Drugs and sexual experimentation are some of the many ways that we have attempted to emulate that era. Attempts to initiate social revolutions and peace movements are others. In both cases, I believe that our generation has learned a great deal; and the fact that we are not willing to give up our search for freedom and shifts in consciousness shows me that we are on the right path. But too often we have felt condemned for our viewpoints and life choices, when what we really need is to hear the experiences of our elders who have been learning about life for many more years than we have. We can learn a lot from a book or a sermon, but we can learn more from experience. And if you’ve had experiences that might inform those searching, please share them, and also, please ask to hear others’ experiences so that you might grow as well.
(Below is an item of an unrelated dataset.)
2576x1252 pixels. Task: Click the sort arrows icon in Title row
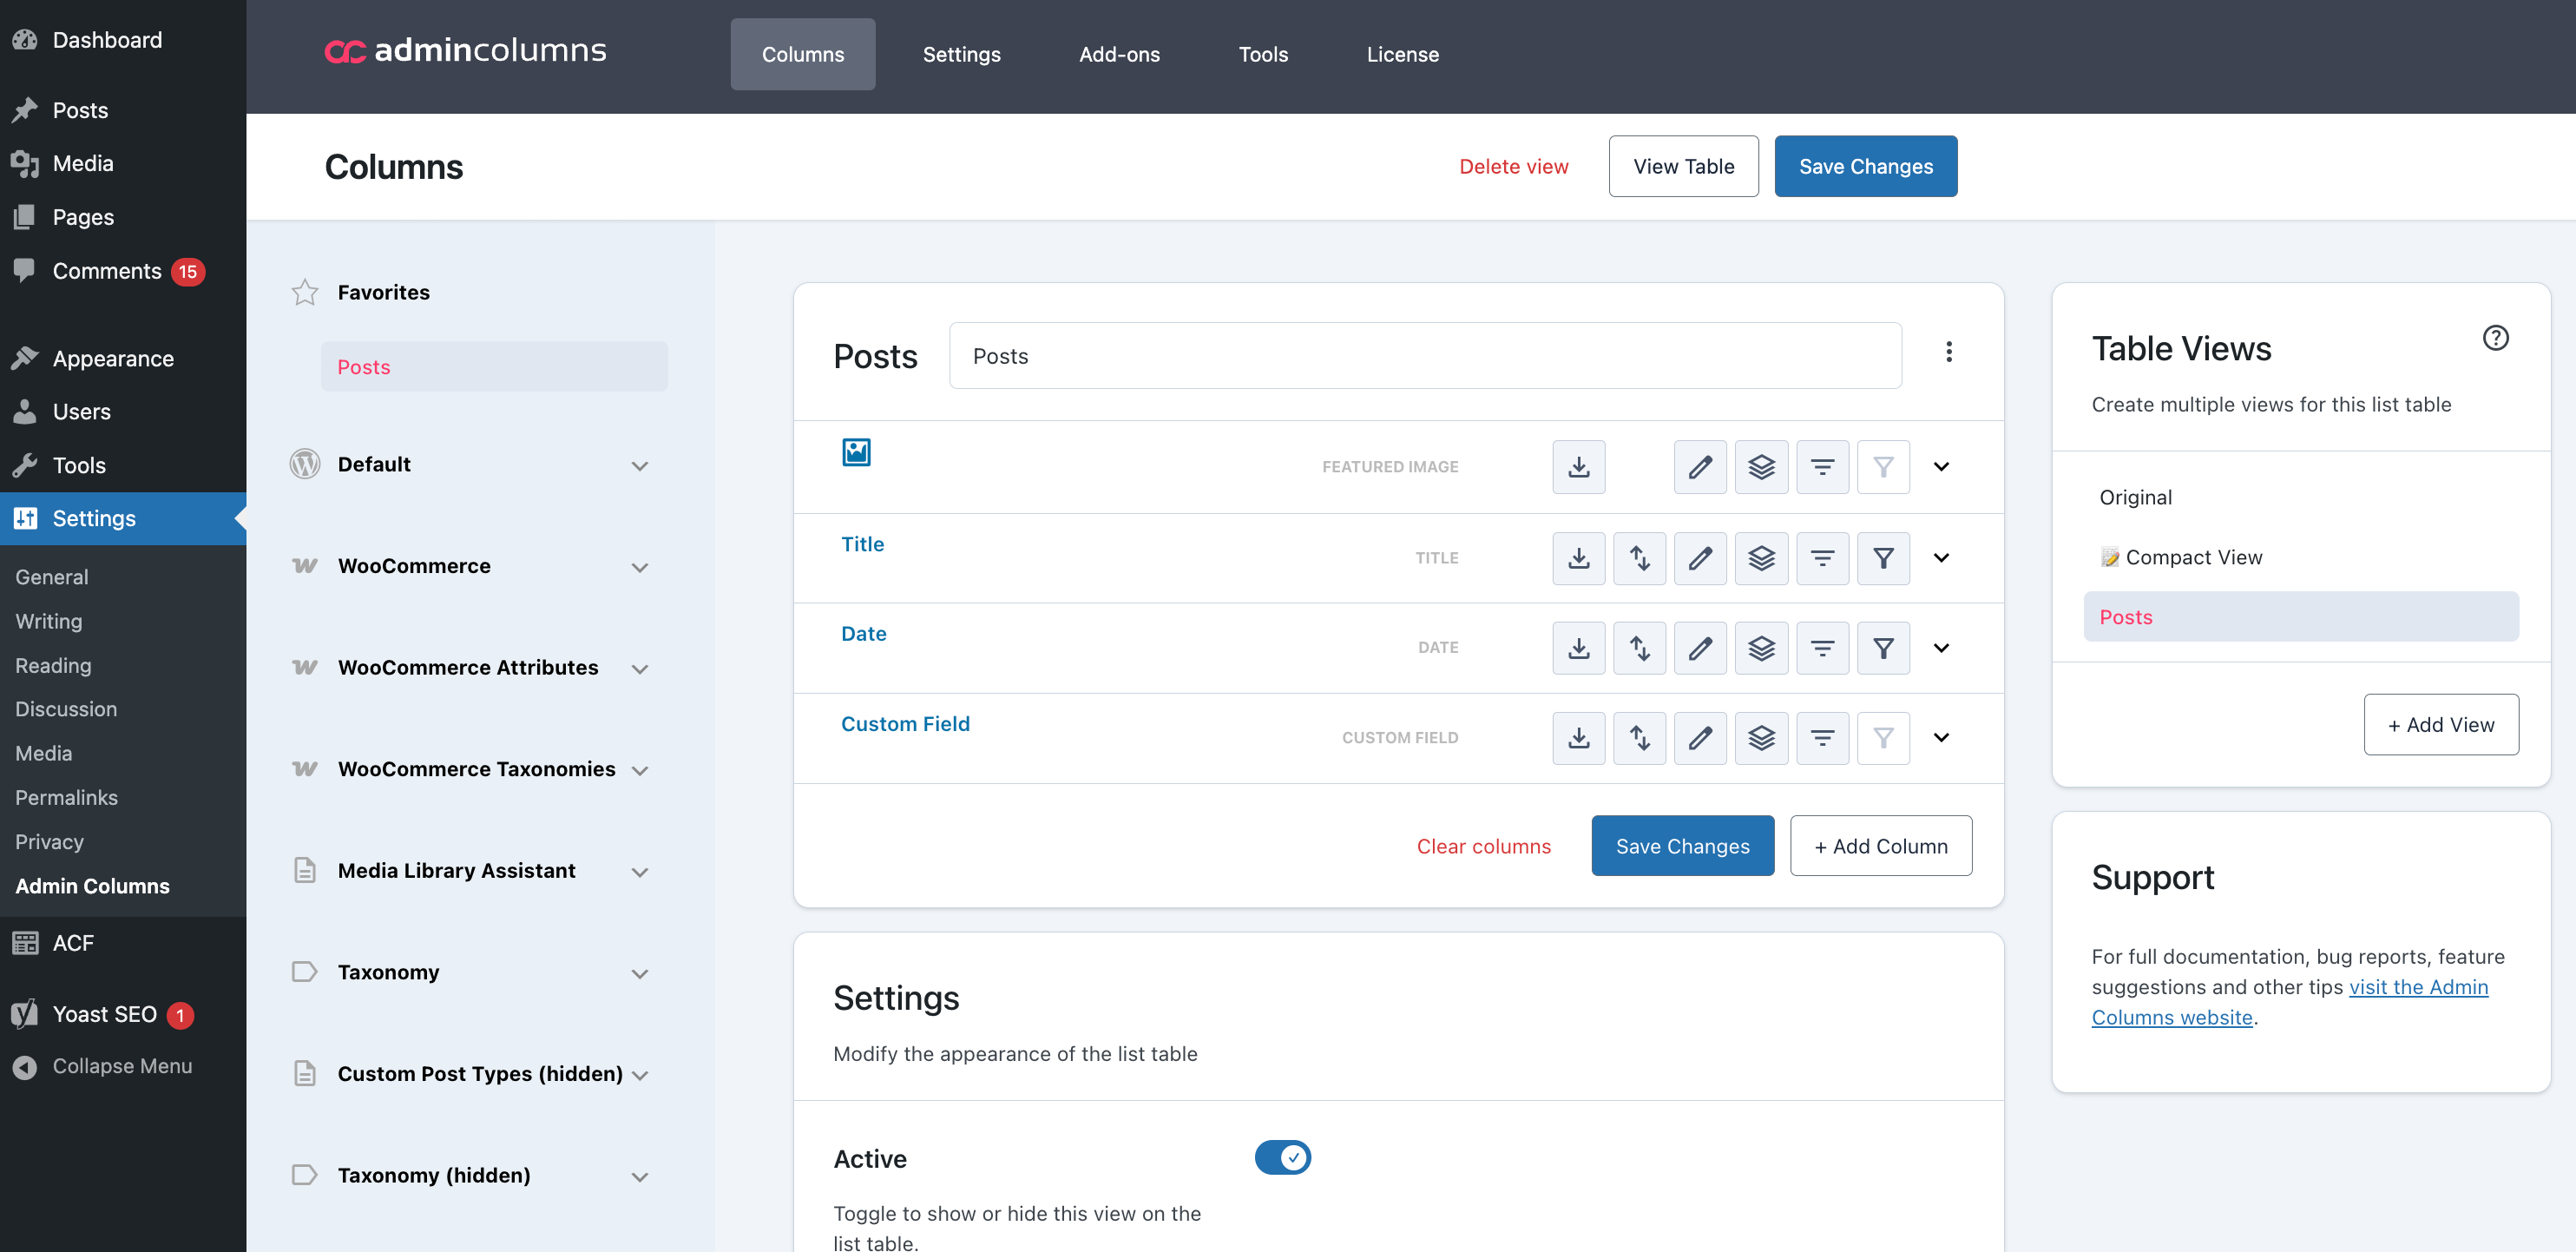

I have never forgotten what it was like to grow up in that first Quaker community. Compared to the rest of my life, it seemed like heaven. Because of that foundation, I’ve never lost hope that we can live as a human community through peace and harmony no matter what our beliefs, nonbeliefs, disagreements, or differences may be. Throughout my life I have been working to get back to that place of harmony. Because of this I have been called a dreamer, an idealist; but I know I’m not alone. What those of us who differ from the status quo need is not to be called unrealistic; we need inclusion, support, and the sharing of wisdom in the inevitable evolution of our world.